Begin

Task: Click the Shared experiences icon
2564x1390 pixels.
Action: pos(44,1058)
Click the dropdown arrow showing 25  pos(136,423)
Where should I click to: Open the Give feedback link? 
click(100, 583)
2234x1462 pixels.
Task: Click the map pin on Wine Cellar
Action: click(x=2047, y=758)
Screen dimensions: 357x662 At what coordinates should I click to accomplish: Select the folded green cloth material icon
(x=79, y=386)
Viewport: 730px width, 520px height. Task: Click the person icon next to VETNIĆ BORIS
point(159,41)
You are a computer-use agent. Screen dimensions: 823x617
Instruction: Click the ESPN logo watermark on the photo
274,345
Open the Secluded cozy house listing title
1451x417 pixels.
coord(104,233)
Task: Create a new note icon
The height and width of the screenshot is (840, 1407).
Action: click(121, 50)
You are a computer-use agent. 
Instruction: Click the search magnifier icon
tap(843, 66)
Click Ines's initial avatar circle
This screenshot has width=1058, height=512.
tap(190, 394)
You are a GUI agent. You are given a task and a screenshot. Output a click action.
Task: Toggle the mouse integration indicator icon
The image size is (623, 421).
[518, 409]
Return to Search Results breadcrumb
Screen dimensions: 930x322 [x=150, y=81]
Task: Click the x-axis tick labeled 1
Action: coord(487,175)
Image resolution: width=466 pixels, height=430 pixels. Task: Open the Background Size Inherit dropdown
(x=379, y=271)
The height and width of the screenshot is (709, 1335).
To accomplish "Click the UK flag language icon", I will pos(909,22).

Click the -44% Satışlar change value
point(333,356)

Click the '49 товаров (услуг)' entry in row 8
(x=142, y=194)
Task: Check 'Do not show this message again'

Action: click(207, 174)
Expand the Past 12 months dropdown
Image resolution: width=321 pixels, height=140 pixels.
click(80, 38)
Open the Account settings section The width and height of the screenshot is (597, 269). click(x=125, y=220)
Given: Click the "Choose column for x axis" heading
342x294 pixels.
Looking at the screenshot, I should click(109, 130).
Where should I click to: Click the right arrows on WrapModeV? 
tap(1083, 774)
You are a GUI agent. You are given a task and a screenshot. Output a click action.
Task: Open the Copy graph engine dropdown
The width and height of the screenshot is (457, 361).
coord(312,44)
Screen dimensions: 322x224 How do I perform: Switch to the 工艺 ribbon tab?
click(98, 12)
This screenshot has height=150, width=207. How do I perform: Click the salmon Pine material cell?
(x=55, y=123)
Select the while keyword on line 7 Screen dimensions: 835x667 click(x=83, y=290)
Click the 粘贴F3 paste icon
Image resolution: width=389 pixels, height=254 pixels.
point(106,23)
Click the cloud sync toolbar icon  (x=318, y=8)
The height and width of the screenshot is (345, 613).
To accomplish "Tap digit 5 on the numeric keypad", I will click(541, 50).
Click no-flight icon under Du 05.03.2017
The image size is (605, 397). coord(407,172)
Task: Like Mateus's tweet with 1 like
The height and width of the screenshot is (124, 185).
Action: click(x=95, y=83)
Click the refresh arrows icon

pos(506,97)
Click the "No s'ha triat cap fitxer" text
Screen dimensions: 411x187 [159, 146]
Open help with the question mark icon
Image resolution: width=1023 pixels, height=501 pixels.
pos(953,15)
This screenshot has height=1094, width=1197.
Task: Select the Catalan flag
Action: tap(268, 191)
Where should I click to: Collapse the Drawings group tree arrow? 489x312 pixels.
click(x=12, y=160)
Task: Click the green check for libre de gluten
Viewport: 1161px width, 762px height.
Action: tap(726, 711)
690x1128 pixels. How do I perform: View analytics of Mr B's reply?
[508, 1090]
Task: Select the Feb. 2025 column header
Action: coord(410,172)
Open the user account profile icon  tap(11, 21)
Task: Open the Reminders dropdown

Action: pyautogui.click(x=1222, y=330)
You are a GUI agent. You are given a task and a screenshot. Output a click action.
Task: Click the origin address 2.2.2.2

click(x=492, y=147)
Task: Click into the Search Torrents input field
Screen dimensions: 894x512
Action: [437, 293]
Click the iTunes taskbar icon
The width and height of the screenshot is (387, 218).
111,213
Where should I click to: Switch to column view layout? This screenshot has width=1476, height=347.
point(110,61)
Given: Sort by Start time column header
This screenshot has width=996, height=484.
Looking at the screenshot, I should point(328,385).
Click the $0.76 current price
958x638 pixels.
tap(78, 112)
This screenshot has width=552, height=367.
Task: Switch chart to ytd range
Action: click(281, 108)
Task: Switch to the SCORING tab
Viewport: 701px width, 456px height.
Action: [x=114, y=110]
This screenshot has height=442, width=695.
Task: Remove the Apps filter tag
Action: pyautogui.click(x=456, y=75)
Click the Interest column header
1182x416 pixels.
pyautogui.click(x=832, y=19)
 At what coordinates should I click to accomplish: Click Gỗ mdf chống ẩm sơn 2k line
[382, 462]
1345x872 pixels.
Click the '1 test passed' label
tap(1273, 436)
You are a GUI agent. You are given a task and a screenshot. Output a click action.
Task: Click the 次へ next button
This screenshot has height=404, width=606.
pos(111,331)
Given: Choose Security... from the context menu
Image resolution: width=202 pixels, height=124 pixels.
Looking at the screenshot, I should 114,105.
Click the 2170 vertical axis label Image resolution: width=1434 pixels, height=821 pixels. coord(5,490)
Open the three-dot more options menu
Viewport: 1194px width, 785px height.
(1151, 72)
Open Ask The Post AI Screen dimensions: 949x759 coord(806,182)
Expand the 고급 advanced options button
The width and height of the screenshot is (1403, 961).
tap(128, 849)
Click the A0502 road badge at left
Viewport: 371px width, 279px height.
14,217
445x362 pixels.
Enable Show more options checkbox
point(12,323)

End

### Goal
Pick out each line in the entries above that contains the string "dimensions", and copy every such line in full.

### Response to the exercise
Screen dimensions: 357x662 At what coordinates should I click to accomplish: Select the folded green cloth material icon
You are a computer-use agent. Screen dimensions: 823x617
Screen dimensions: 930x322 [x=150, y=81]
Screen dimensions: 322x224 How do I perform: Switch to the 工艺 ribbon tab?
Select the while keyword on line 7 Screen dimensions: 835x667 click(x=83, y=290)
Screen dimensions: 411x187 [159, 146]
Screen dimensions: 894x512
Open Ask The Post AI Screen dimensions: 949x759 coord(806,182)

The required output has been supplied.